▶ [Text excerpt]
begin
London – one of the greatest cities on earth and so familiar to, well, just about everyone.
Yet so few know its secrets and hidden gems.
Author Christopher Winn lifts the veil in fascinating book I Never Knew That About London (Ebury Publishing ).
The publisher says: ‘[The book] unearths the hidden gems of legends, firsts, inventions, adventures and birthplaces that shape the city’s compelling, and at times, turbulent past.’
Here we reveal some of the fascinating facts within… all courtesy of the author and Ebury Publishing.
LONDON BRIDGE – A FORMER WONDER OF THE WORLD
The first London Bridge was built around AD 52 by the invading Roman army of Emperor Claudius, somewhere near the site of the present bridge (above)
‘London Bridge is where London began,’ explains Winn. ‘The first bridge was built around AD 52 by the invading Roman army of Emperor Claudius, somewhere near the site of the present bridge.
end
▶ [Material supplied]
begin
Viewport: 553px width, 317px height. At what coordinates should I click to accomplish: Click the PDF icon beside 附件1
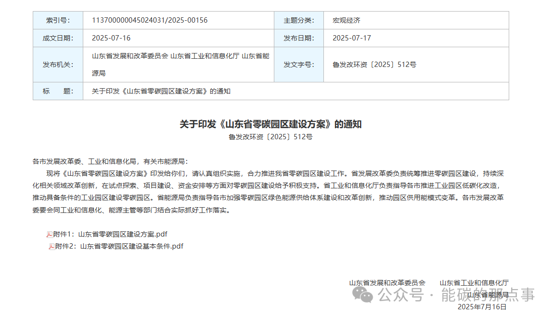50,235
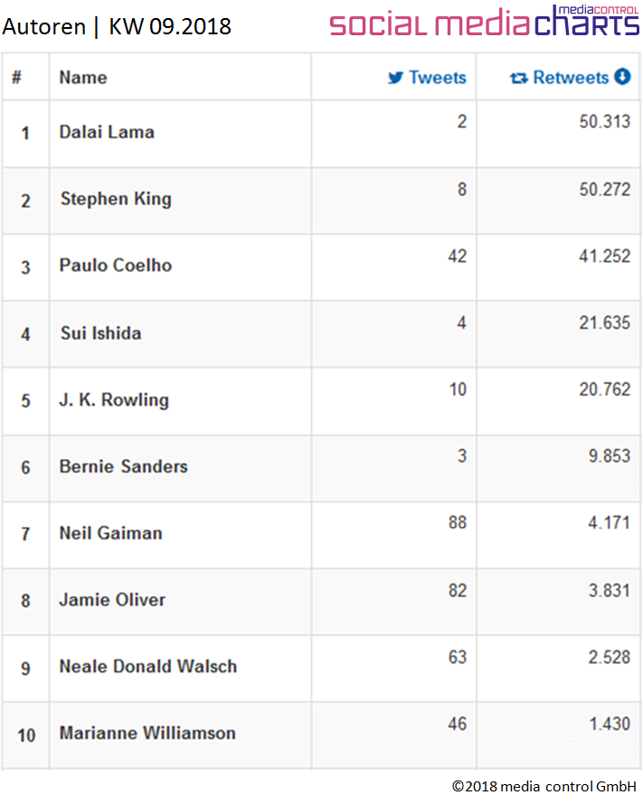Select Neale Donald Walsch in the list

click(x=148, y=666)
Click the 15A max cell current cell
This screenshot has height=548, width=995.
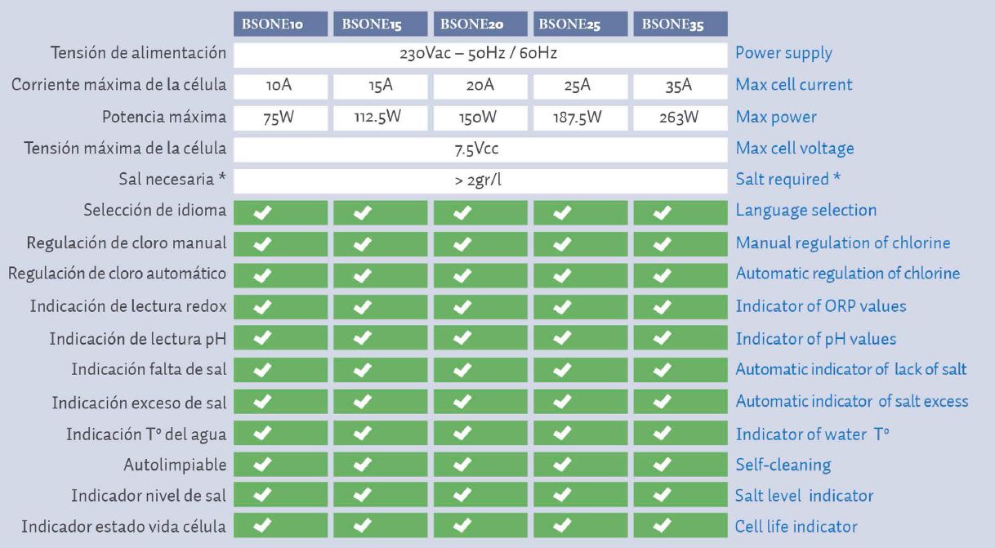[381, 86]
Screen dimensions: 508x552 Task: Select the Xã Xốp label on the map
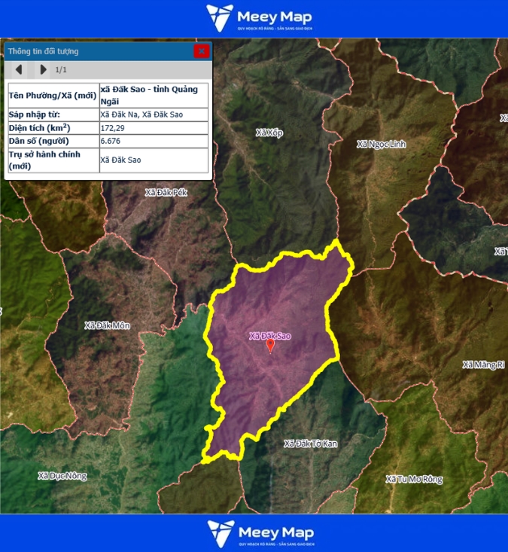pos(269,133)
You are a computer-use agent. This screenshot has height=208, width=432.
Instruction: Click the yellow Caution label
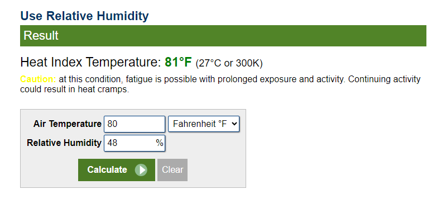(38, 79)
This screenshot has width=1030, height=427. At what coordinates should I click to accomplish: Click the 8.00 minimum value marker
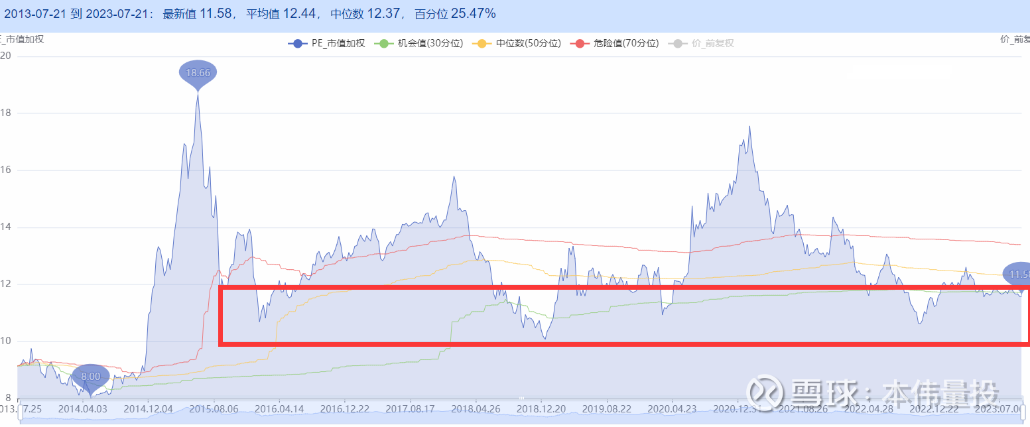coord(90,377)
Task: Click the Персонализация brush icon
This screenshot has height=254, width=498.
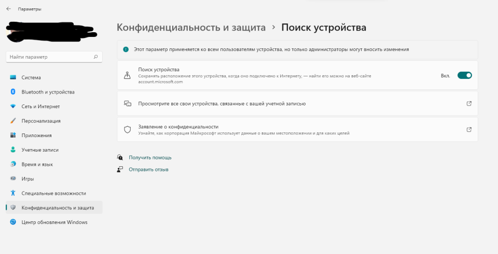Action: 13,121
end
▶ [Written task] Retype the entire London excerpt word for word. Rely only on the London excerpt and ignore the lines.

▶ [Solution to this task]
London – one of the greatest cities on earth and so familiar to, well, just about everyone.
Yet so few know its secrets and hidden gems.
Author Christopher Winn lifts the veil in fascinating book I Never Knew That About London (Ebury Publishing ).
The publisher says: ‘[The book] unearths the hidden gems of legends, firsts, inventions, adventures and birthplaces that shape the city’s compelling, and at times, turbulent past.’
Here we reveal some of the fascinating facts within… all courtesy of the author and Ebury Publishing.
LONDON BRIDGE – A FORMER WONDER OF THE WORLD
The first London Bridge was built around AD 52 by the invading Roman army of Emperor Claudius, somewhere near the site of the present bridge (above)
‘London Bridge is where London began,’ explains Winn. ‘The first bridge was built around AD 52 by the invading Roman army of Emperor Claudius, somewhere near the site of the present bridge.